Austrosphecodes krampus is a species of sweat bee in the subfamily Halictinae endemic to the southeastern Atlantic region of Brazil.

==Anatomy and morphology==
Females of Austrosphecodes krampus average 7 mm in length with a 1.4 mm long by 1.8 mm wide rectangular head. The majority of the head and mesosoma are black colored changing to a dark amber on the mandibles and a brownish tone on the undersides of the antennae. The fore legs transition from fully black to amber. The coxa and trochanter are fully black while the femur is black at its base transitioning to brown at the apical end. The tibia is an amber tone. The mid leg has only the coxa black, while the trochanter has lightened to a darkened amber tone and the femur dark brown basally grading to lighter brown apically, and the tibia is amber. The hind legs have coxa grading between black and dark amber which is continued across the trochanter, the femora again grade between dark and light browns, and the tibia again is amber. Varying densities of setae are found across the whole body, ranging from light to dark in coloration and from recumbent to erect.

The tergites of the body are notably punctate.

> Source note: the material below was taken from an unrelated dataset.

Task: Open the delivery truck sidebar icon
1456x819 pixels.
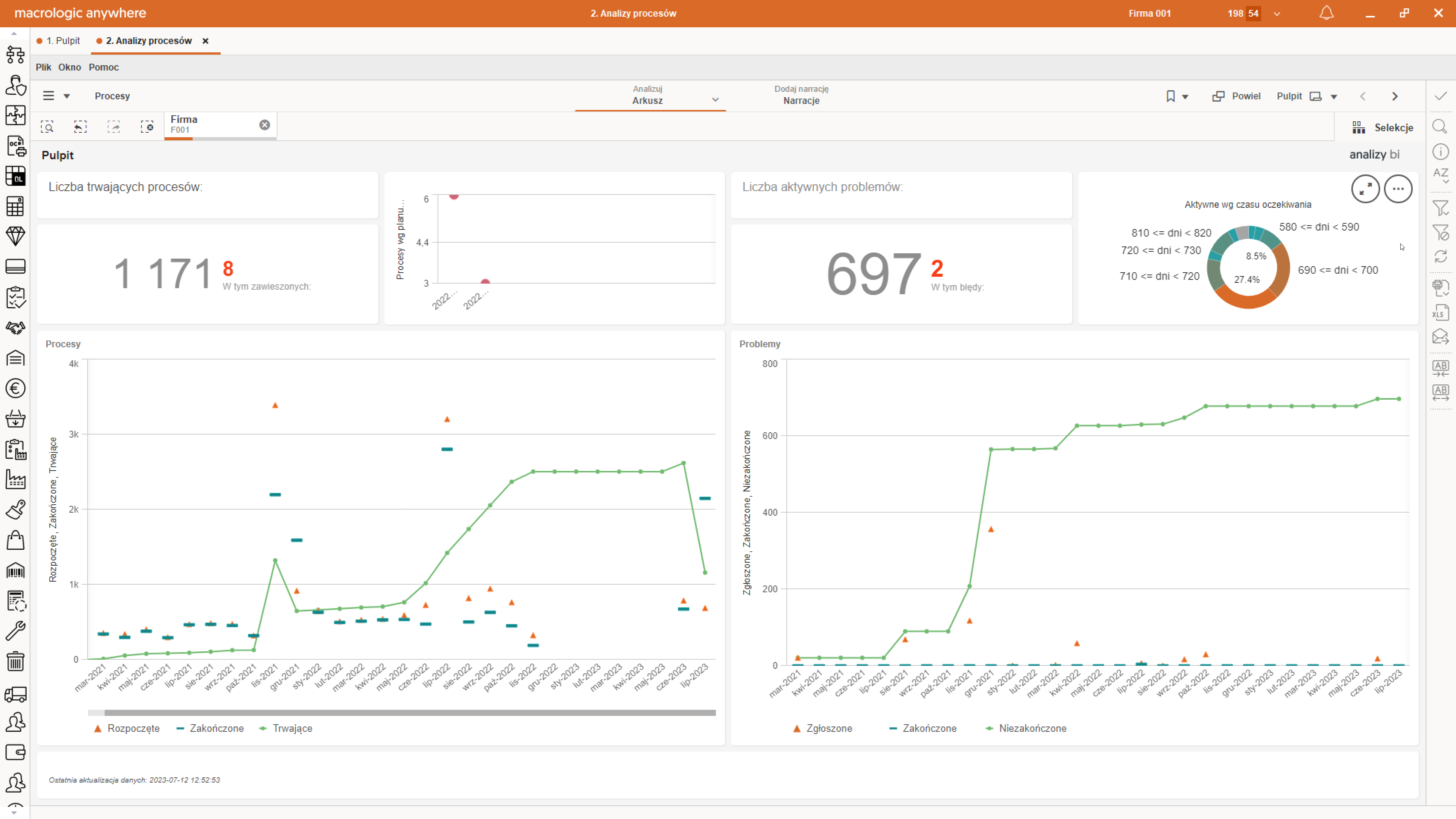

The punctation on the scutellum is less dense than seen in Austrosphecodes lucifer, the punctations being separated from each other by the width of several punctures. Conversely Austrosphecodes inornatus is distinguishable by having a mesoscutal disc more punctate and having a more textured surface, and like Austrosphecodes orcus, the puncture depth is shallower than that of A. krampus.

The males of A. krampus have not been trapped or identified in collections.

==Ecology and behavior==
Like all members of the genus Austrosphecodes, A. krampus is presumed to be cleptoparasitic, with possible host species being bees of the subfamilies Colletinae or Halictinae.

==Diet==
The diet of Austrosphecodes krampus is unknown.

==Etymology==
Austrosphecodes krampus was named in reference to Krampus, described by the authors as a half-man, half-goat anthropomorphic demon of the Christmas season.

==Taxonomy==
Austrosphecodes krampus was studied based on two museum specimens in the Father Jesus Santiago Moure Insect Collection of the Federal University of Paraná. The holotype was designated as female specimen "DZUP\568515" while female specimen "DZUP 568516" was made a paratype. The wasps were named as a new species by Federal University entomologists Rodrigo Barbosa Gonçalves and Felipe Walter Pereira in a 2022 European Journal of Taxonomy article. A. krampus was one of nine new species identified in the article along with redescriptions of the three previously known Brazilian species. Along with the other species, A. krampus has been registered in ZooBank. Within the genus two species groups from Brazil were identified by Gonçalves and Pereira based on the punctation, pitting or bumps, of the terga. The smaller species group is united in having little to no punctation on the first metasomal tergite, while the larger species group, including A. krampus has a punctate to very punctate first metasomal tergite. Both A. krampus and A. lucifer share the feature of having notably deep punctate impressions.

==Distribution==
Austrosphecodes krampus is native to the Atlantic coastal area of Santa Catarina state of southeastern Brazil. Insect trapping on November 17, 2002, was performed in a dunes area 9 km east of Araranguá city yielding both females.